The framework sets out 21 indicators across these five themes and includes 80 dimensions or sub-indicators, used for assessing a country or jurisdiction’s land sector governance and policy situation. Having a blueprint assessment framework suggests cross-country comparisons can be made. This is one of the intents; however comparisons should be done with critical analysis to ensure the south-south exchange of experience is appropriately contextualised. Experts undertake in-depth investigations on background information surrounding the main thematic areas. This is essential preparatory data collection which is then used to support panel consultations. The implementation manual is carefully designed for instructing the data preparation and subsequent eight panels of experts used to discuss rankings, and quantitative and qualitative assessments of a subset from the 80 dimensions. Each expert panel addresses a particular thematic area. Limited field studies and sampling may be required to gather empirical evidence if a large discrepancy in rankings or inadequate data exists following the panel sessions.

To maximise operational effectiveness of LGAF and implementation into policy and development dialogues it is desirable that general agreement is made with the government from inception. This should aim to establish improved access to data, receive official comments, and ensure involvement in a joint workshop at the conclusion of the study to disseminate results. These actions are also complimentary to making the FAO voluntary guidelines and African Union Land Policy Initiative operational.

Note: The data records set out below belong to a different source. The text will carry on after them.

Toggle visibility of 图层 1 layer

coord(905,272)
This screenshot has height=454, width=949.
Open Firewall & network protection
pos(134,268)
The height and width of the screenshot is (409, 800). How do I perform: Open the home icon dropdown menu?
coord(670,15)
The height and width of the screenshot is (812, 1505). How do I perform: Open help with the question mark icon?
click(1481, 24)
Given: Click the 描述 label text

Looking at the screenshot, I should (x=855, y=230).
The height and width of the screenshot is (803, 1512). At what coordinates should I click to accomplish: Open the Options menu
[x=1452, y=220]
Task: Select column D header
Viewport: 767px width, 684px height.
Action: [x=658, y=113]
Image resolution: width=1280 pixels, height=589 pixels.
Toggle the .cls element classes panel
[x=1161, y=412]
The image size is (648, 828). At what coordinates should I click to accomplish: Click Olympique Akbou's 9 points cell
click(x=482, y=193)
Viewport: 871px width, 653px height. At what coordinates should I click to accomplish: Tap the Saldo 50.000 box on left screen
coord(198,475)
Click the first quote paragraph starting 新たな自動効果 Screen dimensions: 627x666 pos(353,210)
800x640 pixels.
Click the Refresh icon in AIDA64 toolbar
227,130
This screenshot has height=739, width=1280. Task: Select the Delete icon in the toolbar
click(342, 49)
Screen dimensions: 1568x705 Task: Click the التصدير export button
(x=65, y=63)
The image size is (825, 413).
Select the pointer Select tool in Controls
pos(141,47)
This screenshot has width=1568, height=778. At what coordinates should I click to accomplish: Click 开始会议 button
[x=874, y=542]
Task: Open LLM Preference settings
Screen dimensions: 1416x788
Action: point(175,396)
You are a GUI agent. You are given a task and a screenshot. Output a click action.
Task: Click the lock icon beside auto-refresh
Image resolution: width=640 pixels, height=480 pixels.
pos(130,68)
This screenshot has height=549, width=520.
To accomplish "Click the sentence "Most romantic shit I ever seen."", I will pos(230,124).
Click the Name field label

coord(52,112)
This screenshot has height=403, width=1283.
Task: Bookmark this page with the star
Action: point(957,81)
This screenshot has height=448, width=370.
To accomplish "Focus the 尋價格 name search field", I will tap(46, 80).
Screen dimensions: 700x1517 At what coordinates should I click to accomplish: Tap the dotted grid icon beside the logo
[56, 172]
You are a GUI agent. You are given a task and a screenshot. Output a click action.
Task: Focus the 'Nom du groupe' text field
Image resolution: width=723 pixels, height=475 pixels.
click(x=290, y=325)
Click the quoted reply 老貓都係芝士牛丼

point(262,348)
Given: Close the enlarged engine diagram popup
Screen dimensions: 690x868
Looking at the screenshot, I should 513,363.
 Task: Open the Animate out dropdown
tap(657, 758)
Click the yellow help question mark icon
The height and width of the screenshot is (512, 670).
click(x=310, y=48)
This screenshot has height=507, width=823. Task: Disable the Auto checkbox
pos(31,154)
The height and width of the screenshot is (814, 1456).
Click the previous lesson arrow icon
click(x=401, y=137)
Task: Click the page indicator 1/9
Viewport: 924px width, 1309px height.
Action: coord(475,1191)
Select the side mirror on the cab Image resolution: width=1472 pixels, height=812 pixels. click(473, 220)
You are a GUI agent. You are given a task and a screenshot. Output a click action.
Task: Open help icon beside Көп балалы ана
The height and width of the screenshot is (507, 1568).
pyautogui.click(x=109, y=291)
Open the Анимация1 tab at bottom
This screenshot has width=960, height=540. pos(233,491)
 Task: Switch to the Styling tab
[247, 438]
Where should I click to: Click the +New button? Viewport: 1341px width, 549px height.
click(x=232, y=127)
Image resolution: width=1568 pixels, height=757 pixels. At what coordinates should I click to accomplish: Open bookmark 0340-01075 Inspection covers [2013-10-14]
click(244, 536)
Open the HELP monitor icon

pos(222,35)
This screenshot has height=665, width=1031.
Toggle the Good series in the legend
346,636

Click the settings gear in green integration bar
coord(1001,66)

Further roll out of LGAF is being considered by development partners. Since LEI’s involvement in the critical stages of conceptualising, developing and testing LGAF, we have learned lessons and expanded our knowledge across the regions on issues of good governance in land administration and management. These are now able being applied across our projects and with our continuing role in research and development in the land sector.

More details on the indicators and discussions on LGAF operation can be found in the recent publication, The Land Governance Framework: Methodology and Early Lessons From Country Pilots (page 188) in the Joint Discussion Paper, Innovations in Land Rights Recognition, Administration and Governance by K. Deininger, C. Augustinus, S. Enemark and P. Munro-Faure, World Bank Agriculture and Rural Development. LEI will also notify interested parties when the final ESW report on LGAF is available.